### Task objective
Reply with exactly the lines from the one that contains "The height and width of the screenshot is (738, 1366)." through the last line of the records below, and with no other lines.

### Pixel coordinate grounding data
=== Begin Enclosure ===

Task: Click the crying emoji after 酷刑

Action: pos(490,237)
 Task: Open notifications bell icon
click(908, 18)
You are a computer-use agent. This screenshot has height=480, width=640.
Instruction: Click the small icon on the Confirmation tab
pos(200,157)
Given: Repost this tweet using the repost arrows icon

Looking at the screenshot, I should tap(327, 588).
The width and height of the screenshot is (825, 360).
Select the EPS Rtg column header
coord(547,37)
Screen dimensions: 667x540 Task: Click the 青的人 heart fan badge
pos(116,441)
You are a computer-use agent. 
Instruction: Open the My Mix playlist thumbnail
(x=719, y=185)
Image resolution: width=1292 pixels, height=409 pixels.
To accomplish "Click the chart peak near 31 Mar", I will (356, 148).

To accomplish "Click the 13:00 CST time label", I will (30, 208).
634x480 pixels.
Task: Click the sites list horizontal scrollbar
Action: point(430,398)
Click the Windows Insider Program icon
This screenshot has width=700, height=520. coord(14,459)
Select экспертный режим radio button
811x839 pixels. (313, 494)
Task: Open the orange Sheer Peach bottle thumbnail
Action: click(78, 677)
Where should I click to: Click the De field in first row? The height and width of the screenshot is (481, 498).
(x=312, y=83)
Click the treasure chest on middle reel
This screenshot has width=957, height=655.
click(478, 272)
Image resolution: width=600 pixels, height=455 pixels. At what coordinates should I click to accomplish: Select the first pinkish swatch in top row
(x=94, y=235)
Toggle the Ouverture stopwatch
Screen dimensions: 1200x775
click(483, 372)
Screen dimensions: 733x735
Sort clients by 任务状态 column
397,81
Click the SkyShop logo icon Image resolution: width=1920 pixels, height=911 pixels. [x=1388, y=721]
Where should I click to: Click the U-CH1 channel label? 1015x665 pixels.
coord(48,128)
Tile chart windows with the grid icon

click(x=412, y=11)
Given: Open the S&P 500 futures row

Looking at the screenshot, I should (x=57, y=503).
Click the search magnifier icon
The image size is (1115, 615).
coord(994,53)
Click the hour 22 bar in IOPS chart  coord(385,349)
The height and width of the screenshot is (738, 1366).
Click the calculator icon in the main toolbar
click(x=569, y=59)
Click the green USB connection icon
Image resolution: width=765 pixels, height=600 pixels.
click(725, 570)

=== End Enclosure ===

### Written response
The height and width of the screenshot is (738, 1366).
Click the calculator icon in the main toolbar
click(x=569, y=59)
Click the green USB connection icon
Image resolution: width=765 pixels, height=600 pixels.
click(725, 570)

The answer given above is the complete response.